>>>>

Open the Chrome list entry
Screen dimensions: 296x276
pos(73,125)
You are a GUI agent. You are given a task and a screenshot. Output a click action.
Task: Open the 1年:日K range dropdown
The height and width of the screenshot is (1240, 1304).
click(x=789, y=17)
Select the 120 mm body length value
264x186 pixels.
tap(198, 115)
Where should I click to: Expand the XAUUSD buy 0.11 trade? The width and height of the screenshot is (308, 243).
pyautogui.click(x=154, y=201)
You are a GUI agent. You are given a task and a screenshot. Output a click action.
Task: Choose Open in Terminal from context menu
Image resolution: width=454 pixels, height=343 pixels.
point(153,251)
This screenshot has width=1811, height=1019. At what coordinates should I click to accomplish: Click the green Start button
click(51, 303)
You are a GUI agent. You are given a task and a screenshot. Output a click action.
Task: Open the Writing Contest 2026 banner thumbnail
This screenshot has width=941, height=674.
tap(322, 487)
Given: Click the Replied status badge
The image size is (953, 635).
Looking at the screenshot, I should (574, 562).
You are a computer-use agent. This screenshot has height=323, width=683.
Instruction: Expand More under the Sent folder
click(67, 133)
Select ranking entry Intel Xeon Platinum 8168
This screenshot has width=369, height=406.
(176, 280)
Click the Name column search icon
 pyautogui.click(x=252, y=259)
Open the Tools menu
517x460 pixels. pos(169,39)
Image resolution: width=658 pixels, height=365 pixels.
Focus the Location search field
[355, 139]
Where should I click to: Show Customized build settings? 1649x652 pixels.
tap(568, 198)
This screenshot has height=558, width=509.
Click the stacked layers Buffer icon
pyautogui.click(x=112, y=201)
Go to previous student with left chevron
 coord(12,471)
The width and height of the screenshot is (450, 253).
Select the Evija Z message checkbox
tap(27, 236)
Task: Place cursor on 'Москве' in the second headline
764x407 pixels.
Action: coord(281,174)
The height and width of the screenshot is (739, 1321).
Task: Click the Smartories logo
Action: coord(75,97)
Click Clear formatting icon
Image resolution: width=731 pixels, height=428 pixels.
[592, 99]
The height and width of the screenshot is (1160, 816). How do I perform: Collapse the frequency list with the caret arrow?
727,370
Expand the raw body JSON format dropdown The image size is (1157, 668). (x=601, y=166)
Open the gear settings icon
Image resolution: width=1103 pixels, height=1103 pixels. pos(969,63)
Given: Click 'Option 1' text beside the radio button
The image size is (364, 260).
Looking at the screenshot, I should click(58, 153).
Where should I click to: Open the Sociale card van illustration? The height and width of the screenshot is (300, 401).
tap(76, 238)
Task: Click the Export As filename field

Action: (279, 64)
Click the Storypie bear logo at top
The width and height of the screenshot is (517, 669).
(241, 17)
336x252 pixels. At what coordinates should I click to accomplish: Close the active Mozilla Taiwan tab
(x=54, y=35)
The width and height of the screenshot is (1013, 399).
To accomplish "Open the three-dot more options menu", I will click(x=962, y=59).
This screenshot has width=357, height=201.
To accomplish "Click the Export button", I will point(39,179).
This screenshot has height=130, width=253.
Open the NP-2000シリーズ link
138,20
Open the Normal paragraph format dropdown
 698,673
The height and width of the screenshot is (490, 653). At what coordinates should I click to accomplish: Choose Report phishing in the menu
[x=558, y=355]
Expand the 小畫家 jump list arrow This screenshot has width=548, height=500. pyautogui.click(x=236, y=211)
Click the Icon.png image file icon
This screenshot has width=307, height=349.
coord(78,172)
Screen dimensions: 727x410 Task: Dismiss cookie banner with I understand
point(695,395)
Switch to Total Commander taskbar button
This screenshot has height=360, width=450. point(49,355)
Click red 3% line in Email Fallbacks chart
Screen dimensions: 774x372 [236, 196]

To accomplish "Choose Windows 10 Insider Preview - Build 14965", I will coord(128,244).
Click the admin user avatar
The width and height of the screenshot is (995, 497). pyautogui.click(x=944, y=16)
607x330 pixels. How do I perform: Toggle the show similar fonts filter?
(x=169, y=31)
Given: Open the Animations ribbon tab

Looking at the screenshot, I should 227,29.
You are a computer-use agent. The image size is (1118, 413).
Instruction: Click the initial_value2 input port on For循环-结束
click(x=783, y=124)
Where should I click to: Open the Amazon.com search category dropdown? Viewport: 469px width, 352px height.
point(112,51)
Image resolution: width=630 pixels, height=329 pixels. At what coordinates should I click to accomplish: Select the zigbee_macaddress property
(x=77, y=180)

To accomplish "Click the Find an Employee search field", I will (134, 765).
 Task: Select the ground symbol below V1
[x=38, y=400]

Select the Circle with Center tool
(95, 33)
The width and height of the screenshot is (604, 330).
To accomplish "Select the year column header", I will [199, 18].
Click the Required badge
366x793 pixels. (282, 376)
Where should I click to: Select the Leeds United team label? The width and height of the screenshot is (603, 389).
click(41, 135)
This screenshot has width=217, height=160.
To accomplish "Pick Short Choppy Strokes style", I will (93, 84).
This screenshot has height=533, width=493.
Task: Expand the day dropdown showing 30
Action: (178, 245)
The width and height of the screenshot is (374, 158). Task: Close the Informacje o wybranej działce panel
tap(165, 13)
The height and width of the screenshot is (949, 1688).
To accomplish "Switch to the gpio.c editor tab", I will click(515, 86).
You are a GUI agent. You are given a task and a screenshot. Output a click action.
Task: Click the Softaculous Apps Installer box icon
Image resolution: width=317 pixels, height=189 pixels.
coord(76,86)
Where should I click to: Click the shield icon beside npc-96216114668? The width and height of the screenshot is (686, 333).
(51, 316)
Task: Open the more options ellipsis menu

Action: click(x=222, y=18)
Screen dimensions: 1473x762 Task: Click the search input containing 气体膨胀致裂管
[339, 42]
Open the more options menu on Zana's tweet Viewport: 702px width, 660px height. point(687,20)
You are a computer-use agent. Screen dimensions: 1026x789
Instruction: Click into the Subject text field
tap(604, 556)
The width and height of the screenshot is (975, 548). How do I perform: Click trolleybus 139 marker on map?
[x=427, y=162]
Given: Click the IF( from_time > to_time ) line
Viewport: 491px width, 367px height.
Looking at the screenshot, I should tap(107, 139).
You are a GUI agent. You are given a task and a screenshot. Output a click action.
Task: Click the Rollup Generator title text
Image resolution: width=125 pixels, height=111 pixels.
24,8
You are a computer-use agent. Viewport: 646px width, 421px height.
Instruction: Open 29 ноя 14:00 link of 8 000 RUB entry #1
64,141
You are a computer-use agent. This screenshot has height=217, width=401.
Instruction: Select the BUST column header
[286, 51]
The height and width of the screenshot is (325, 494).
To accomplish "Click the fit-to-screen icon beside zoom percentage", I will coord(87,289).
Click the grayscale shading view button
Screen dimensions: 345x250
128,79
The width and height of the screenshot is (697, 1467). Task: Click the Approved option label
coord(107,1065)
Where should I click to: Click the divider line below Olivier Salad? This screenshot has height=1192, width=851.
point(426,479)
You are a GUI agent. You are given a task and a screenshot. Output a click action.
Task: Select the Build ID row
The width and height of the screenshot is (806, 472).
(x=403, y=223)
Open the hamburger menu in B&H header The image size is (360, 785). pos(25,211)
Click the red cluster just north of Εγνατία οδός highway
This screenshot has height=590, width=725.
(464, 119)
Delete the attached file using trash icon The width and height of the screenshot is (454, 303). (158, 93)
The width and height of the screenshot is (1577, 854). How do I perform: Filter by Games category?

<<<<

Your instructions: Render the listing as a Markdown table with the columns "Row" and "Line". Start at the first line and stop after the line containing "pyautogui.click(x=154, y=201)", and omit blank lines.

Result:
| Row | Line |
|---|---|
| 1 | Open the Chrome list entry |
| 2 | Screen dimensions: 296x276 |
| 3 | pos(73,125) |
| 4 | You are a GUI agent. You are given a task and a screenshot. Output a click action. |
| 5 | Task: Open the 1年:日K range dropdown |
| 6 | The height and width of the screenshot is (1240, 1304). |
| 7 | click(x=789, y=17) |
| 8 | Select the 120 mm body length value |
| 9 | 264x186 pixels. |
| 10 | tap(198, 115) |
| 11 | Where should I click to: Expand the XAUUSD buy 0.11 trade? The width and height of the screenshot is (308, 243). |
| 12 | pyautogui.click(x=154, y=201) |